However, properly integrated data is key to success. Manual data processing and integration blocks a substantial amount of working time, is error prone, and is usually not sustainable.
The concept of knowledge graphs has proven to not only have high versatility and plasticity to comply with data management requirements mentioned above. A substantial number among the worldwide most booming enterprises are successful because they realized that there is a higher value in considering the relations between “things” rather than the “things” by themselves.
One of the strengths of a knowledge graph is to cope with arbitrary path length, a challenge frequently met in chemical research (e.g., process sequences). Moreover, the knowledge graph itself serves as an efficient communication vehicle helping to resolve and pinpoint complex data situations that are typical to chemical research and development.
Knowledge graphs are based on the fact that “things” are usually connected to each other by “relations.” The relation is expressed semantically, e.g., a process and a substance are connected by the verb “has product”: “process” – [“has product”] → “substance”. This represents an information triple. Upon combination with other triples a network is formed – the knowledge graph. Virtually anything can be mapped to such networks.

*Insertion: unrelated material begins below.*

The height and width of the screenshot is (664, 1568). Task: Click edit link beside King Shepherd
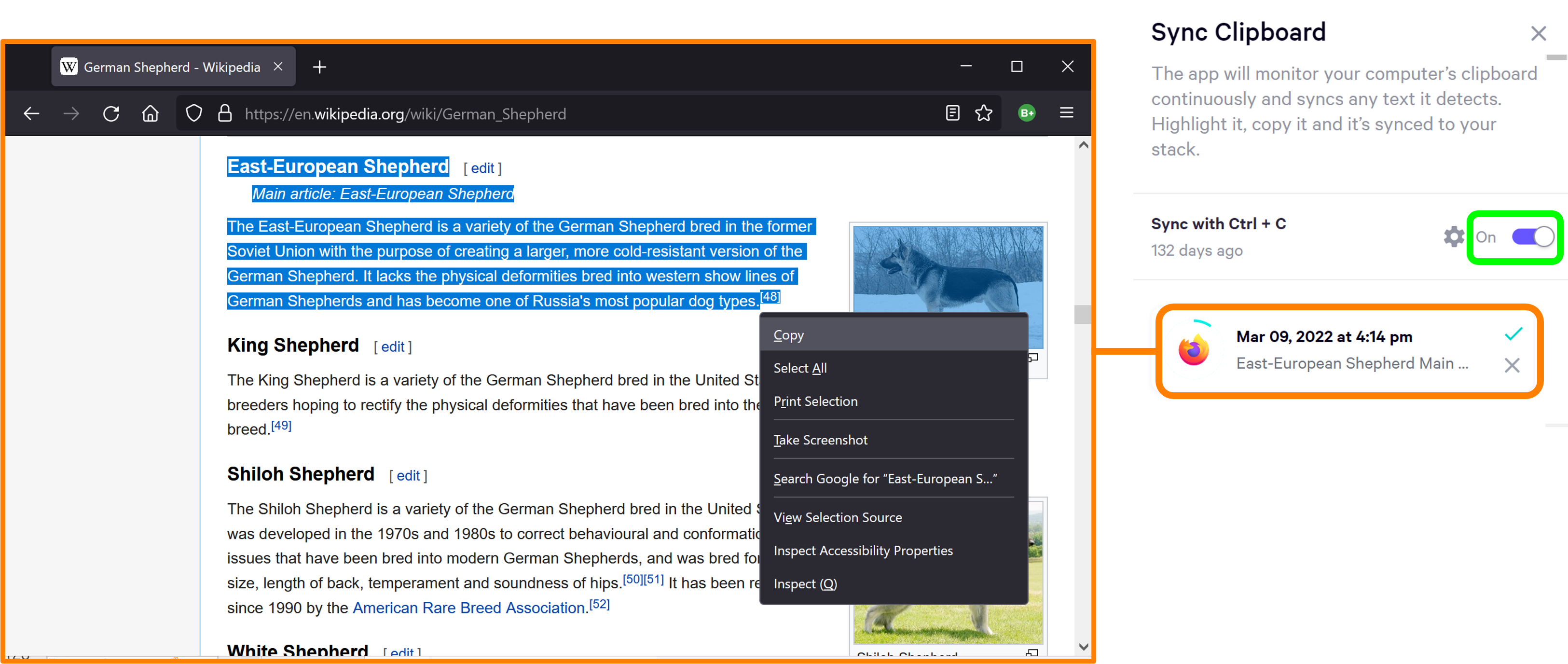tap(393, 346)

A prominent tool to instantiate knowledge graphs is Neo4j. Being developed for more than a decade, Neo4j has not only reached a mature status but also defined standards how to interact with graphs by means of our query language, Cypher. Neo4j is open source. A GPLv3 licensed community edition is available with only minor limitations to the commercial enterprise version.
For those parts of chemical research dealing with small organic molecules functionality such as (sub-)structure search is usually inevitable. Here, RDKit has proven to be a versatile and stable tool offering a vast variety of options. RDKit can already be used in conjunction with the relational database Postgres. Taking into account the value graph databases offer, a similar conjunction to Neo4j would be highly desirable.
The proposal is to marry RDKit with Neo4j to furnish chemical cartridge functionality to find entry points into the graph as well as to efficiently diminish paths by chemical know-how while traversing through the graph.